→ **What to do**
Copy word for word the lines of data from the line containing "Image resolution: width=1568" through the end of the data.

(Word and element pointing entries)
————
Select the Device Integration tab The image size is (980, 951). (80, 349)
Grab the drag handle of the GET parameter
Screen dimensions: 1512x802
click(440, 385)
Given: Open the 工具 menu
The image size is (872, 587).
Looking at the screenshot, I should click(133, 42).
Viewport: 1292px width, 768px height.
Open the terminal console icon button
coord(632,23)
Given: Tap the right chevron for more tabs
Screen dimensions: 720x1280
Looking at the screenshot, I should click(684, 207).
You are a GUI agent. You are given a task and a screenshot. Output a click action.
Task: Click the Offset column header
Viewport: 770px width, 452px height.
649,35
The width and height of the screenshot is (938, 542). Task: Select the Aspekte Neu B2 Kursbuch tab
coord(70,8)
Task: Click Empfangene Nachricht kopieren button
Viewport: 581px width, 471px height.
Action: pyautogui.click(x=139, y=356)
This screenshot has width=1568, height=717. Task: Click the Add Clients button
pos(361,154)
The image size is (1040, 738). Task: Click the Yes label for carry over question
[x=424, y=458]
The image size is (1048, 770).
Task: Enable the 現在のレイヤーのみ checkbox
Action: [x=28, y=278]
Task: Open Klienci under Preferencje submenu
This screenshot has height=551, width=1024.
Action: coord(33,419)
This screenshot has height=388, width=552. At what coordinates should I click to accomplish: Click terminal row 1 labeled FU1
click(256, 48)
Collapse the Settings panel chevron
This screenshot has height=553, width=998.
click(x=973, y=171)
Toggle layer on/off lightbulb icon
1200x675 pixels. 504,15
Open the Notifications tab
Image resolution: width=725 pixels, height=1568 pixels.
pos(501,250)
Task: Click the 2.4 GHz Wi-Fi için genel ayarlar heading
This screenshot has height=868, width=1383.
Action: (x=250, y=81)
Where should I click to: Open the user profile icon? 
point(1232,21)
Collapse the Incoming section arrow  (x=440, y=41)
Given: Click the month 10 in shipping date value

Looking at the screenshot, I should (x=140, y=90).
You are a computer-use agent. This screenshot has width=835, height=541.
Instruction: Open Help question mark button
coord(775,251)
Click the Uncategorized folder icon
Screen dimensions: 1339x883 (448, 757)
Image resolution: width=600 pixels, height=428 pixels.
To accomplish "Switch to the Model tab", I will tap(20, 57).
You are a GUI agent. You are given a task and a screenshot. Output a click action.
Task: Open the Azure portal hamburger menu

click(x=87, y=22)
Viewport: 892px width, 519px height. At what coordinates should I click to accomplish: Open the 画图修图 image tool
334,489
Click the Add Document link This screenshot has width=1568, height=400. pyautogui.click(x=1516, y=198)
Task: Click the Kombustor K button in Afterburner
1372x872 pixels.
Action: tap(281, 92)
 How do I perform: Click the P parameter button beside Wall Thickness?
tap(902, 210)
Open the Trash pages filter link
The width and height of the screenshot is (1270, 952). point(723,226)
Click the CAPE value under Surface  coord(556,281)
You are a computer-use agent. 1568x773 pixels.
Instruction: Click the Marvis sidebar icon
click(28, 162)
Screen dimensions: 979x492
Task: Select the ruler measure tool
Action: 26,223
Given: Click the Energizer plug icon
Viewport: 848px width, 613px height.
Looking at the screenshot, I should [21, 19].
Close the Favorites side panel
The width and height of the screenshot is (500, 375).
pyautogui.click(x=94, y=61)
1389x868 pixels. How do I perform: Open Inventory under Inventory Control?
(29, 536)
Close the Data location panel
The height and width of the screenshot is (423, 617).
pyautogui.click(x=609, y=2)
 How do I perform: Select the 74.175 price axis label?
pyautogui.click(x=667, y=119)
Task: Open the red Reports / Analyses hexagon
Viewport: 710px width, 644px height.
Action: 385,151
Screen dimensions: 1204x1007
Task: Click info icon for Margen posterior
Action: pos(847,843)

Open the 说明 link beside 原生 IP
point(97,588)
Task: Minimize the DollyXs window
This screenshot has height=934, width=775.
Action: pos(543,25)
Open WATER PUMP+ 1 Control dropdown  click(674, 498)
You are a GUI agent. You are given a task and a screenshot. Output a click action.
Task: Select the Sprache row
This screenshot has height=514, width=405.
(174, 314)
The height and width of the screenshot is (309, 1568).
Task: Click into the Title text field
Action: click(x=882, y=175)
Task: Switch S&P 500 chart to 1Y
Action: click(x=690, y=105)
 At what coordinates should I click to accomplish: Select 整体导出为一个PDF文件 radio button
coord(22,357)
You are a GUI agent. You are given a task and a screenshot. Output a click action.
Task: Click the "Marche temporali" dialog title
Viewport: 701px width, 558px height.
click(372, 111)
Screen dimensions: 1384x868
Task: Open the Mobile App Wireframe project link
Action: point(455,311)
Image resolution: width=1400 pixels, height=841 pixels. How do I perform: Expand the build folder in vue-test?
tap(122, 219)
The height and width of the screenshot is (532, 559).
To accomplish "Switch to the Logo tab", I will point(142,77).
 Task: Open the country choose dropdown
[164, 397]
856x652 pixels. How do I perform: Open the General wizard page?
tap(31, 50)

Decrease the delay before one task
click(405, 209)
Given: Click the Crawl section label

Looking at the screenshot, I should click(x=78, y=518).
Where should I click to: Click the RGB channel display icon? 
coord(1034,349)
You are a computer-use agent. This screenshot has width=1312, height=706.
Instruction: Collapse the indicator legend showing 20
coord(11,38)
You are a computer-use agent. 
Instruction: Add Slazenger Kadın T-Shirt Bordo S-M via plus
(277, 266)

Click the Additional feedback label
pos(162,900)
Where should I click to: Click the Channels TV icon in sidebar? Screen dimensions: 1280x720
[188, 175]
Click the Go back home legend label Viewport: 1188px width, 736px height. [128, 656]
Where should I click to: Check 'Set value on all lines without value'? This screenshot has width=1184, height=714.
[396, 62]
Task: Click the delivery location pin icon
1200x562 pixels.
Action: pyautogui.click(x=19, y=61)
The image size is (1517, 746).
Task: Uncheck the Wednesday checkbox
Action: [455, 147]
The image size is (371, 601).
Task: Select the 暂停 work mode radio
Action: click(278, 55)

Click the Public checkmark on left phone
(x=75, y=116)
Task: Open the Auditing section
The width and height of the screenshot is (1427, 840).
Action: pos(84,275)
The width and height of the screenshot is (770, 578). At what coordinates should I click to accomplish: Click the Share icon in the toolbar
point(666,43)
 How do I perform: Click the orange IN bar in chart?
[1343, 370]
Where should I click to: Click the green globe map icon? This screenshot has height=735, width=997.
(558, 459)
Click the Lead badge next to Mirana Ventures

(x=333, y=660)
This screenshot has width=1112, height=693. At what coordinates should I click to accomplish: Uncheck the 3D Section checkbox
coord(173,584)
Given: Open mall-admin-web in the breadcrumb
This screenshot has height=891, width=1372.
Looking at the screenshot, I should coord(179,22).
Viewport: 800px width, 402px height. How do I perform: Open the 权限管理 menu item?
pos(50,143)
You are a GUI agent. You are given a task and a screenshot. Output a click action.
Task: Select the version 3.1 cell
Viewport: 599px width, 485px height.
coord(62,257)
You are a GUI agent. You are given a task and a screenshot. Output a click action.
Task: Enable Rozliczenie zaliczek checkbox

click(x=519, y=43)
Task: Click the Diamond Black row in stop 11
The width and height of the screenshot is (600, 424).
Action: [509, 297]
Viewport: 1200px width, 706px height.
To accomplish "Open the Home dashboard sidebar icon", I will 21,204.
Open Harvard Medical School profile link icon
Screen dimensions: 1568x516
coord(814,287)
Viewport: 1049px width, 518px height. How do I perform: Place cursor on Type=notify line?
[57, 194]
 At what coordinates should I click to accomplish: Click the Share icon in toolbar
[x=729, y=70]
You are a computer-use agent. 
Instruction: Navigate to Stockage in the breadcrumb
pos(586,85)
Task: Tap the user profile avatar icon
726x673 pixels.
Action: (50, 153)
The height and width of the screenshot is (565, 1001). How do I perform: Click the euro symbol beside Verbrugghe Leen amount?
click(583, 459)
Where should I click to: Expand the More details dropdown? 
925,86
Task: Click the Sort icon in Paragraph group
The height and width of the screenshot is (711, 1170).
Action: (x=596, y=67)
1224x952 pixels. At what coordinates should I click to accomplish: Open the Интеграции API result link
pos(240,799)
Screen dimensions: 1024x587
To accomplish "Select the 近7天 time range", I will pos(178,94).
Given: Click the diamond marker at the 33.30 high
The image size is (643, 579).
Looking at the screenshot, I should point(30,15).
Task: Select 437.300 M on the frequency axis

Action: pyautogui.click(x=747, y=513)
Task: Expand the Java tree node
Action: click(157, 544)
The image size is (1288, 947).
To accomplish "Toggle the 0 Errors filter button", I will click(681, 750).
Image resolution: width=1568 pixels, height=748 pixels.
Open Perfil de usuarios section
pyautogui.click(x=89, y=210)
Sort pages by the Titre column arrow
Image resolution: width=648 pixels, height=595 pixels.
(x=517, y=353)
————
→ **Worked answer**
Image resolution: width=1568 pixels, height=748 pixels.
Open Perfil de usuarios section
pyautogui.click(x=89, y=210)
Sort pages by the Titre column arrow
Image resolution: width=648 pixels, height=595 pixels.
(x=517, y=353)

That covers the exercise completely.